EXTRACTED DATA
*** Begin section ***
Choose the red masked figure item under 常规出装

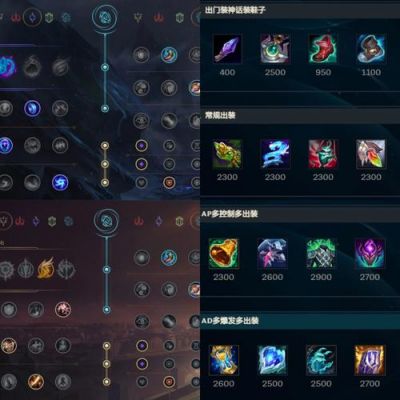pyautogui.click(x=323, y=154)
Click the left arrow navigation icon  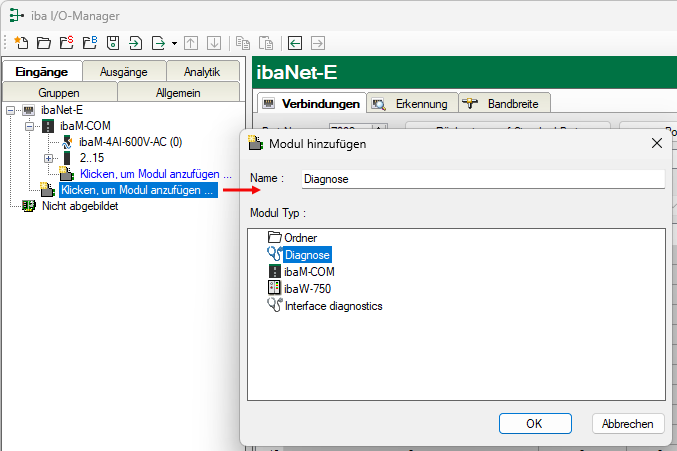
*** End section ***
*** Begin section ***
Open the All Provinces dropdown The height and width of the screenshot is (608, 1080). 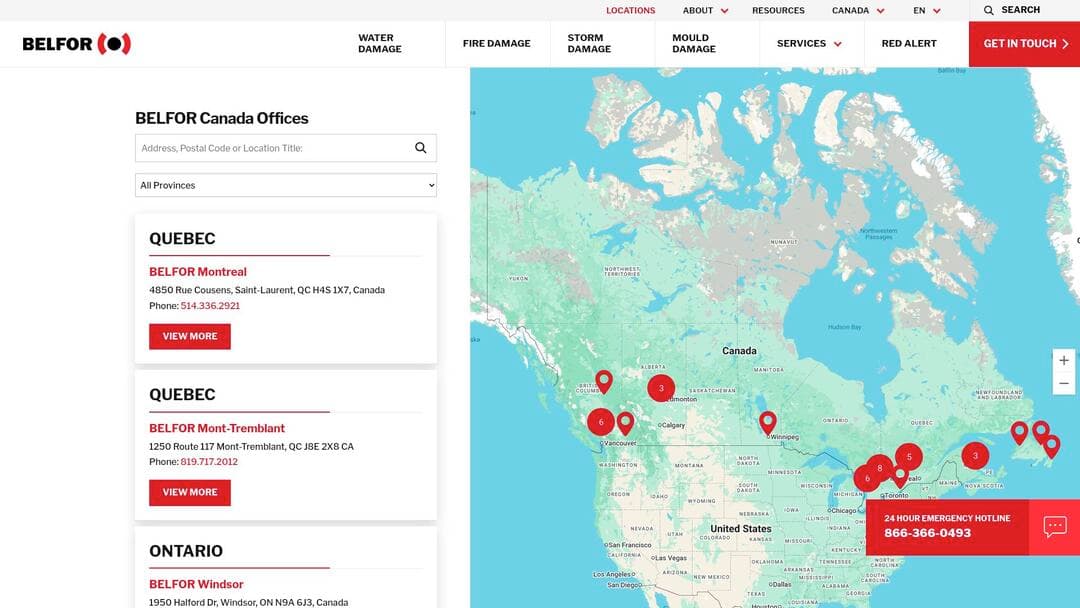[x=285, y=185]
*** End section ***
*** Begin section ***
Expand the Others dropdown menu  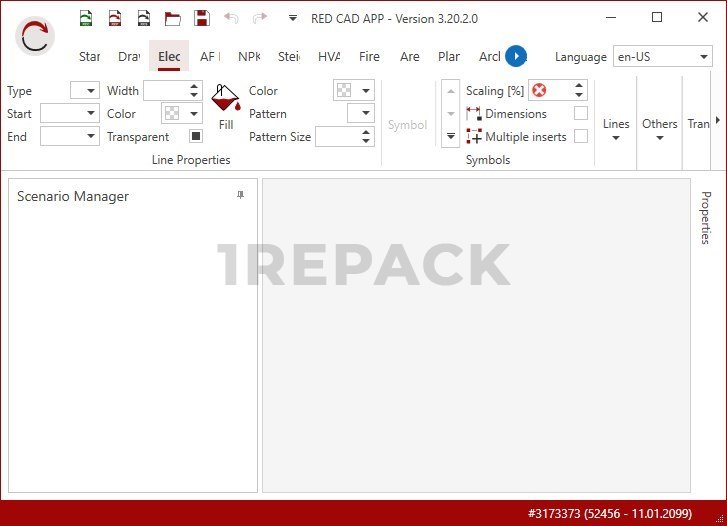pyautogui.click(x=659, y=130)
*** End section ***
PROBLEM DESCRIPTION
Your answer is the exact run of lines above from the one with "Choose the red masked figure item under 常规出装" through the one with "Click the left arrow navigation icon", both ends included, minus any picture.

SOLUTION TO THIS TASK
Choose the red masked figure item under 常规出装

pyautogui.click(x=323, y=154)
Click the left arrow navigation icon  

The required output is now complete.